Our most unexpected source of trouble were Content Distribution Networks (CDNs). CDNs not only cache files closer to users but can apparently minify certain types of files, such as JavaScript scripts, to further improve a web application’s performance. In this way, a fingerprinting tool receives a minified version of a JavaScript library from the CDN which produces no matches in its fingerprint database, and therefore degrades its overall performance.
Making the ink more potent
Given the severe drop in performance of web application fingerprinting tools in the wild vs. ideal conditions, we wondered whether it would be possible to improve that performance. Changing their code to account for the aforementioned issues was possible but not desirable. Any new version of these tools would not include our patches and any new tools that may be released in the future could not benefit from our improvements.
As a result, we decided to include a proxy layer in WASABO turning it into a form of network middleware. The purpose of this proxy layer is to change the web requests as they leave the tool and before they are sent to the web application in a way that counters the most common reasons of why these tools failed when scanning real-world applications. Specifically, WASABO applies the following transformations to improve the accuracy of fingerprinting:
- Cache-Breakers: Adding random query parameters to requests to bypass caching mechanisms that might alter the content served to the fingerprinting tool.
- Web Path Prediction: Analyzing the structure of the target site to predict alternative paths for resources that might have been moved or renamed.
- Real-Browser Requests: Use a real web browser to make requests instead of the HTTP libraries used by the fingerprinting tools, thereby bypassing some forms of bot detection.
The following table shows not only the drop in accuracy of different tools when comparing ideal conditions and the real world (Lab Accuracy vs. Default Columns) but also the improvement of our tool-agnostic WASABO middleware, increasing their fingerprinting accuracy by as much as 22.9%. The tools that benefited the most from our middleware were the ones relying on static fingerprinting techniques and were therefore the most susceptible to content changes (some of which WASABO was able to undo).
Knowing the type and version of a remote web application is incredibly powerful in both a defensive as well as an offensive context. Given accurate fingerprinting tools, defenders can find outdated web applications in haystacks of servers and prioritize their patching. Offensively, attackers can confirm that a remote web application is indeed vulnerable before revealing their exploits to possible intrusion detection systems running at the server side.

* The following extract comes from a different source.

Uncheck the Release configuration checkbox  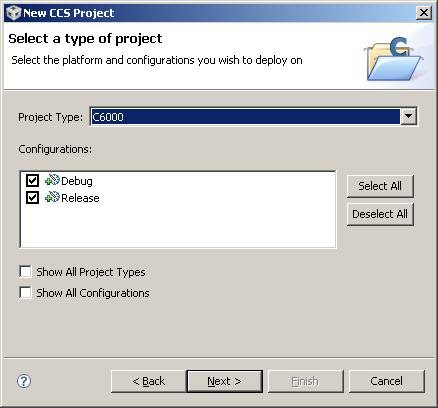(x=32, y=198)
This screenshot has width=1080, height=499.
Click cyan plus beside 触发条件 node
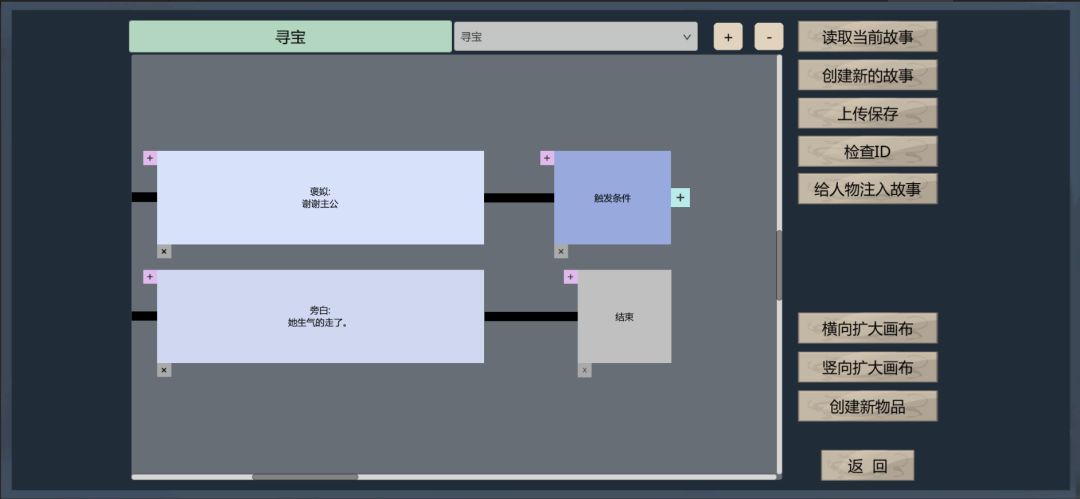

In this work, we explored not just how web application fingerprinting is supposed to work in theory but to what extent these techniques work in the real world. Through our WASABO system, we discovered that the current generation of fingerprinting tools (particularly the ones that depend on static fingerprinting vectors) are brittle with the smallest of server-side changes being sufficient to throw them off balance. While this is good news in terms of limiting an attacker’s capabilities, it also limits the usefulness of these tools in the aforementioned defensive context. We also demonstrated how a couple of clever, tool-agnostic request changes can significantly improve the fingerprinting performance of the affected tools.
We are making WASABO available [5] to the community to motivate and support additional research in web-application fingerprinting, both in terms of making it better so that defenders can use it, but also detecting it when it is done in an unauthorized manner.
This material is based upon work supported by Office of Naval Research (ONR) under grant N00014-24-1-2193 as well as by the National Science Foundation (NSF) under grants CNS-2211575 and CNS-1941617. Any opinions, findings, and conclusions or recommendations expressed in this material are those of the authors and do not necessarily reflect the views of the Office of Naval Research or the National Science Foundation.